- Born: James Patrick Blackden Marriott 6 September 1972
- Died: 28 July 2012 (aged 39)
- Other name: Patrick Blackden (pen name)
- Education: University of Manchester, University of Exeter
- Occupations: Film critic, writer and editor
- Employer(s): Random House, Simon & Schuster, Virgin Books, University of Bristol

= James Marriott (author) =

English film critic, writer and editor (1972–2012)

James Patrick Blackden Marriott (6 September 1972 - 28 July 2012) was an English film critic and writer of fiction and non-fiction.

Marriott was educated at Rokeby Preparatory School and Wellington College, Berkshire.
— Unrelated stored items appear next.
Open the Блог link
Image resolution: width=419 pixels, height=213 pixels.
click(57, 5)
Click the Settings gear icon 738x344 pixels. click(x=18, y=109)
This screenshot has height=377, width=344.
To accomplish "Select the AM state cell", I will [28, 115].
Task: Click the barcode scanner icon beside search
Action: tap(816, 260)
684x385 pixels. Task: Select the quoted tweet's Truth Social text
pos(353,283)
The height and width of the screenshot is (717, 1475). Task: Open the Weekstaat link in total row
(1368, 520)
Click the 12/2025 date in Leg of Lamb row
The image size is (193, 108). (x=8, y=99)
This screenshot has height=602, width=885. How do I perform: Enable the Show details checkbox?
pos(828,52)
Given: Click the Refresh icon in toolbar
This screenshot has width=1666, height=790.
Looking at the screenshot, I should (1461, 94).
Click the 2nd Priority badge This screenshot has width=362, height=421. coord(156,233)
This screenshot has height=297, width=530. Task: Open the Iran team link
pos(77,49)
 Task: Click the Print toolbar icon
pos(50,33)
A graduate of the University of Manchester, he completed an MA in Film Studies at University of Exeter in 2010. His main interest was horror film, although his work included short stories and true crime fiction.

His book, Horror: the Definitive Guide to the Cinema of Fear (published by André Deutsch, 2006; ISBN 978-0-233-00201-9), and co-written with Kim Newman, was described by the London Review of Books, as "an extremely engaging and intelligent guide to horror film… informative, opinionated and down-right interesting to read." As a proof-reader and editor, he worked with Random House, Simon & Schuster and Virgin Books.

He began working as a library assistant at Bristol University's Arts and Social Sciences Library in October 2003. He advanced to hold Senior Library Assistant duties in the Continuing Education Library and in the library relegation team, and provided support in Special Collections.

==Death==
Marriott died on 28 July 2012, aged 39, from undisclosed causes.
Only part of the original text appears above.